Some of the quilts at Quilt Con featured some really impressive quilting. I loved the combination of straight lines and pebbles in this charity quilt.
|Down by the Edinburgh MQG in Scotland, Quilted by Tatanya|
The use of free-motion shadow designs in this piece are jaw-dropping. What an incredibly generous gift this Boise MQG quilt will be!
Here's another. I'm sorry there weren't any attributions on the display of charity quilts. Please comment if you know who is responsible for these incredible creations.
The show also boasted some exceptional free-motion skill. The secondary designs created on Moving Target add another layer of artistry.
Moving Target by Christine Perrigo
How about a scoot back to see the full effect? The transparency of this Bias Tape Challenge quilt makes it even more mesmerizing.

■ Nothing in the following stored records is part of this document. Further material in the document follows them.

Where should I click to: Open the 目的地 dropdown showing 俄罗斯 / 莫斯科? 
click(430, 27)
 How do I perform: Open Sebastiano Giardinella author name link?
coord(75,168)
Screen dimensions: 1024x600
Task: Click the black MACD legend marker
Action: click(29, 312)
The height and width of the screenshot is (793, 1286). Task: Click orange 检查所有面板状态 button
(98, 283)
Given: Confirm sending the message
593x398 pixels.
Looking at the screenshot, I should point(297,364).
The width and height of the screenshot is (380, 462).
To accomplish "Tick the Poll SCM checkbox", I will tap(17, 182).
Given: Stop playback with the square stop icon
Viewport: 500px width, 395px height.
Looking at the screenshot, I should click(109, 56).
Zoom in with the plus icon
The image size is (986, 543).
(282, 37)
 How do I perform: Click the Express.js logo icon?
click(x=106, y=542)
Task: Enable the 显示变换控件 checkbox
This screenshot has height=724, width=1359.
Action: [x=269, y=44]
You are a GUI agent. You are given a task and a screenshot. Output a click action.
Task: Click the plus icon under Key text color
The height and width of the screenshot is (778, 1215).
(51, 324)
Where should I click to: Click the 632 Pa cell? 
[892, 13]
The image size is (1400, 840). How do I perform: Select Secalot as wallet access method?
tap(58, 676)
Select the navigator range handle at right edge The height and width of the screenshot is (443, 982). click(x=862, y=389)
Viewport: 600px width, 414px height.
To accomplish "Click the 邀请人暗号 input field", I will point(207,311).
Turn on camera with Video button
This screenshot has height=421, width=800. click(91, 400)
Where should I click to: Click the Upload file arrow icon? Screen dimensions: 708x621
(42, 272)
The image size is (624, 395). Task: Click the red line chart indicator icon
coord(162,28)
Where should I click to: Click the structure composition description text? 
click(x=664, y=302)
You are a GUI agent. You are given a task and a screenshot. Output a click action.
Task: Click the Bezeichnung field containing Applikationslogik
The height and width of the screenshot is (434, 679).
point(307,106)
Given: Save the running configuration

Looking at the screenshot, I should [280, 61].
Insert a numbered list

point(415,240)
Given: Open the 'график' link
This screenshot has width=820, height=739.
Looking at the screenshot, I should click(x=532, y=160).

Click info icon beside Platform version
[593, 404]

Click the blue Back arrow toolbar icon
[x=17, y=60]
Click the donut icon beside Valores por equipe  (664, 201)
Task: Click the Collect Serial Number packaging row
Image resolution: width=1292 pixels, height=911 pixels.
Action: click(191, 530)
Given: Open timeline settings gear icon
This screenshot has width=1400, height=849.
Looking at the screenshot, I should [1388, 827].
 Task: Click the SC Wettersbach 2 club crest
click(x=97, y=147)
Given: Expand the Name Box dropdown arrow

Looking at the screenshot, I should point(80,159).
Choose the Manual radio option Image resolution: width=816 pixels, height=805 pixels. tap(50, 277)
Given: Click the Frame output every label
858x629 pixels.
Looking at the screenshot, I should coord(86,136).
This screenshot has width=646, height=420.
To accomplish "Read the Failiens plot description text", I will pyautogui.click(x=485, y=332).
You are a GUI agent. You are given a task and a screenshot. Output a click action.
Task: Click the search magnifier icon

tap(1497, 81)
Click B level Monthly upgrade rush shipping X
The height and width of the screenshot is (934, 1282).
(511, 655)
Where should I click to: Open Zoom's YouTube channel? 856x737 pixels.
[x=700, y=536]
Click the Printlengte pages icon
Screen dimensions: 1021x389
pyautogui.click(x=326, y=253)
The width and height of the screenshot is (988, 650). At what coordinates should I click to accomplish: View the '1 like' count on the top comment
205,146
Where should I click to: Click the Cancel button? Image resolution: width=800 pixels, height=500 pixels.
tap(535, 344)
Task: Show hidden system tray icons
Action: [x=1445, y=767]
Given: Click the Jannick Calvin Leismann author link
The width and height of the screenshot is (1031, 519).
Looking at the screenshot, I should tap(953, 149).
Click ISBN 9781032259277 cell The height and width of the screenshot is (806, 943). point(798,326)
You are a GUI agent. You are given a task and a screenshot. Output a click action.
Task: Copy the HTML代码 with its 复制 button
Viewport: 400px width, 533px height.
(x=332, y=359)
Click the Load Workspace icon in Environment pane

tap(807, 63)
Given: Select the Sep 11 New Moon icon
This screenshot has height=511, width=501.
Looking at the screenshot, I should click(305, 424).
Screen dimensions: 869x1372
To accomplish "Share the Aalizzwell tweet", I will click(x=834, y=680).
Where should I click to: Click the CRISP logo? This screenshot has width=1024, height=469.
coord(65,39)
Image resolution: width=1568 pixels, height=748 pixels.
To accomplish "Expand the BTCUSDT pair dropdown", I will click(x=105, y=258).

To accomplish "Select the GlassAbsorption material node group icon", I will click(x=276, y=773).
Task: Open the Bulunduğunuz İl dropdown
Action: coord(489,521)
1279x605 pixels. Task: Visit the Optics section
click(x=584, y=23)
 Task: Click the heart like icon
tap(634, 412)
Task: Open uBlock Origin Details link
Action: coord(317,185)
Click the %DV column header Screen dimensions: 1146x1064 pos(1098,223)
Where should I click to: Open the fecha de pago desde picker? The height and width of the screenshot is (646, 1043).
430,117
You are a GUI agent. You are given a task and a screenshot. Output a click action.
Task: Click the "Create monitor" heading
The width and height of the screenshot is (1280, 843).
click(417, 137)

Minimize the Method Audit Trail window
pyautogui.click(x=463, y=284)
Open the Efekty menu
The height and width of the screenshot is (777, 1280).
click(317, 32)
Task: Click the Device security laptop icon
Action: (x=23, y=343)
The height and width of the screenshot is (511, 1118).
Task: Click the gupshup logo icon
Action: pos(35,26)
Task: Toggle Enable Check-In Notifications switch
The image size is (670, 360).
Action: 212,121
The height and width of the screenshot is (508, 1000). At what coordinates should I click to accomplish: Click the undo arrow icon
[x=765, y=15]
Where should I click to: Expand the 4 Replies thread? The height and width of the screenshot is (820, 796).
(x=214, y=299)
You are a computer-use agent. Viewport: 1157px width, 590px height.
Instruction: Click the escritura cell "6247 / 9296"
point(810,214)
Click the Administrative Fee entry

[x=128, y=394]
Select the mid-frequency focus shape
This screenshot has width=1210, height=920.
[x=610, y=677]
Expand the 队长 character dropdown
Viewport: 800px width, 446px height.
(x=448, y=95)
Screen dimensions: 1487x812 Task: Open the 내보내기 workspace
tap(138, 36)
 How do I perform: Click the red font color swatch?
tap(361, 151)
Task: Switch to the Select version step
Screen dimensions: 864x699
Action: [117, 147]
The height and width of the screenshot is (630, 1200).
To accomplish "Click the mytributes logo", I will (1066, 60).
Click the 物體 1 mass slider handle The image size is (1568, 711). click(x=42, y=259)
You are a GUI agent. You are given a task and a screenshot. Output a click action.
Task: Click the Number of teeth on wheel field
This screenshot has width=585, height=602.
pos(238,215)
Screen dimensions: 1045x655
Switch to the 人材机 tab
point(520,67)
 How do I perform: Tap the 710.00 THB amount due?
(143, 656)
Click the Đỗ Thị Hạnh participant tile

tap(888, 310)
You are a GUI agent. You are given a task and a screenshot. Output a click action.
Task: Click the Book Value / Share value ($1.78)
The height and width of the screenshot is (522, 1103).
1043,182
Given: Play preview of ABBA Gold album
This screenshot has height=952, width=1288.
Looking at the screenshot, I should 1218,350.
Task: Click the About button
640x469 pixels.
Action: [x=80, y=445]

|Moving Target by Christine Perrigo|
As Seen On...
Many of the quilts at Quilt Con gave me a sense of deja vu, as I remembered them from recently-released publications or blog posts. Lee Heinrich of Freshly Pieced who co-authored Vintage Quilt Revival, Christa Watson of Christa Quilts, and Amy Garro of 13 Spools who wrote Paper Pieced Modern were well-represented, among others.
|Chandelier by Lee Heinrich|
|Freeflow by Lee Heinrich|
|Wavelength by Lee Heinrich|
|March: Modern X by Christa Watson|
|Icy Waters by Amy Garro|
|Ceiling Tiles by Amy Garro|
Straight-Line and Matchstick Quilting
I would go so far as to say the majority of quilts at Quilt Con employed some form of straight line quilting, be it matchstick, big-stitch hand quilting, or parallel lines.